Como já foi noticiado pelo blog anteriormente, a regra que permite aos candidatos a governador e vice em eleição indireta deixarem os cargos apenas 24 horas antes do registro das candidaturas já foi parar no STF.
O PSD questionou essa regra prevista na legislação aprovada na Assembleia Legislativa do Rio de Janeiro e que também está prevista no projeto no lei a ser votado aqui na ALRN.
No RN, a Assembleia Legislativa ainda deverá discutir e votar as regras que disciplinarão uma eventual eleição indireta para govenador e vice em caso de dupla vacância no Executivo estadual, cenário que pode ocorrer se a governadora Fátima Bezerra (PT) deixar o cargo para disputar o Senado e o vice-governador Walter Alves (MDB) como afirmou optar por não assumir o governo.
A contestação do PSD mira dois pontos da legislação: o prazo de apenas 24 horas para desincompatibilização de candidatos que ocupem cargos públicos e a previsão de votação aberta na Assembleia Legislativa do Rio de Janeiro (Alerj).
Presidente do PSD no estado, o deputado federal Pedro Paulo (PSD-RJ) afirmou que as regras violam a Constituição ao permitir que ocupantes de cargos no Executivo participem da disputa praticamente sem afastamento prévio. “A primeira inconstitucionalidade é formal, com o Estado invadindo competência da União. Regras de direito eleitoral não podem ser criadas por lei estadual”, afirmou.
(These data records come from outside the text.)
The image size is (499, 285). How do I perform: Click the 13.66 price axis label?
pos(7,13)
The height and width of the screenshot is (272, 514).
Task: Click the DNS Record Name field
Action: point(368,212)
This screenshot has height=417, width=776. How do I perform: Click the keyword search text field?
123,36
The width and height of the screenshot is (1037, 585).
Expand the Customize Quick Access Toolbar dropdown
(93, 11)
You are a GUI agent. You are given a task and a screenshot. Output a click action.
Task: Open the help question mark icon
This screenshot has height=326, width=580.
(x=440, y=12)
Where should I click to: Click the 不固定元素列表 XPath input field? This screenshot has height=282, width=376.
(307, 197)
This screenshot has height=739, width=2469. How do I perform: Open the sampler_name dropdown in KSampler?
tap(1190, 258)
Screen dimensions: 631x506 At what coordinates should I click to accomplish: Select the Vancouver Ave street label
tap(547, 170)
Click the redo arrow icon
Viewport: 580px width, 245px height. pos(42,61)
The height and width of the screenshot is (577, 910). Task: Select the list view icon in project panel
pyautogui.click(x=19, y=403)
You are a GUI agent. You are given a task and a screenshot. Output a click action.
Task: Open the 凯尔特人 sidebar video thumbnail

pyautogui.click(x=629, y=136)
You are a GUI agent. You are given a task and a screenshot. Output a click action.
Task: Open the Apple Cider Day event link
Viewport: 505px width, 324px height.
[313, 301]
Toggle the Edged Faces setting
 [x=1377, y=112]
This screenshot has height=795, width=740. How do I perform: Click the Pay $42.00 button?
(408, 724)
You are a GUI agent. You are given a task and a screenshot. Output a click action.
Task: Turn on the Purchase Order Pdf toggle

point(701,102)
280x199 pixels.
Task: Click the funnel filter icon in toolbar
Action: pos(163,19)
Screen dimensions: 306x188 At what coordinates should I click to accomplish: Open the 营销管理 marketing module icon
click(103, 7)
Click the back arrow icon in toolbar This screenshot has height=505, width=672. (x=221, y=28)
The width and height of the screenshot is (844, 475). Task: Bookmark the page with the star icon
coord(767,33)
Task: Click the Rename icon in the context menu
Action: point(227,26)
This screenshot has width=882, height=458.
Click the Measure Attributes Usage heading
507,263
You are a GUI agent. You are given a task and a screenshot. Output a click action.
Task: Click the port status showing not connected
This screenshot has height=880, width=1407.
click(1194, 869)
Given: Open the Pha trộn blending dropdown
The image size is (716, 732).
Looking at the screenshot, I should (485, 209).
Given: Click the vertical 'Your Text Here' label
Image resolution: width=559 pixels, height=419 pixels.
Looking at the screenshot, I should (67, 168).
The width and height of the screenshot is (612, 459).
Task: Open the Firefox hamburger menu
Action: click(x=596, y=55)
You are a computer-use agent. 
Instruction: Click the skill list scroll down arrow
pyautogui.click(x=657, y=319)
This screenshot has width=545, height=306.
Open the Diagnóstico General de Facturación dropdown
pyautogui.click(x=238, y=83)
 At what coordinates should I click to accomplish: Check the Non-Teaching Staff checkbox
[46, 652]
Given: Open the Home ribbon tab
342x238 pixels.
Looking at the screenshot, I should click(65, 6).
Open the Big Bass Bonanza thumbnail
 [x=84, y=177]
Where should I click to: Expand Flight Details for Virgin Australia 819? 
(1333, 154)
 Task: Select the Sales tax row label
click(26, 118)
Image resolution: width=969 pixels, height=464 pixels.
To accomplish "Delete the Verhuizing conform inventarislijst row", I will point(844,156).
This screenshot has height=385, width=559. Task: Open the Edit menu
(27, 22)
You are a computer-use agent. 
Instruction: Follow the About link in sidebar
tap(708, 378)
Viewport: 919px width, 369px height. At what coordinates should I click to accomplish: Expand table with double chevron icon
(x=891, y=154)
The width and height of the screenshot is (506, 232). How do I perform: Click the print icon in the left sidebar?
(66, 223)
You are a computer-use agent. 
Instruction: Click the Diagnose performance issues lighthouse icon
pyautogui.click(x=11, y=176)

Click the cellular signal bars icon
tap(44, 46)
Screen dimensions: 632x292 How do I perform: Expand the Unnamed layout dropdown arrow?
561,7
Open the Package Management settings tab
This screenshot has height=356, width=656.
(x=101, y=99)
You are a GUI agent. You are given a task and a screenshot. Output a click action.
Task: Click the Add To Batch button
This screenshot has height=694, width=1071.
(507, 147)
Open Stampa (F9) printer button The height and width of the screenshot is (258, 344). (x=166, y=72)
Sobre o prazo reduzido de afastamento, acrescentou: “Permite o uso do poder político no processo eleitoral”.
Na ação protocolada no Supremo, o partido pede medida cautelar para suspender imediatamente os trechos questionados da lei até decisão definitiva da Corte.
A iniciativa ocorre em meio à possibilidade de mudança no comando do Executivo fluminense. Cláudio Castro já declarou que pretende deixar o cargo para disputar o Senado, enquanto o estado está sem vice-governador desde que Thiago Pampolha assumiu vaga no Tribunal de Contas do Estado do Rio de Janeiro.
Possível repercussão no RN
O questionamento apresentado ao STF pode servir de referência jurídica para o debate no Rio Grande do Norte, onde o PT insiste com a candidatura indireta do secretário Cadu Xavier e também se especula o nome do secretário de Agricultura, Guilherme Saldanha.
Isso porque um dos principais pontos que deverão ser discutidos pela Assembleia Legislativa potiguar é justamente o prazo de desincompatibilização de eventuais candidatos ao governo tampão, especialmente no caso de secretários de Estado ou ocupantes de cargos no Executivo.
Especialistas em direito eleitoral apontam que decisões anteriores do STF têm mantido, como regra geral, o prazo de seis meses de afastamento para ocupantes de cargos públicos que pretendem disputar eleições, mesmo em pleitos suplementares.
Caso a legislação estadual venha a flexibilizar esse prazo, como ocorreu no Rio de Janeiro, a tendência é que o tema também seja levado ao Supremo, ampliando o debate jurídico sobre os limites das assembleias legislativas na regulamentação de eleições indiretas e deixando ainda mais confuso o quadro sucessório no RN.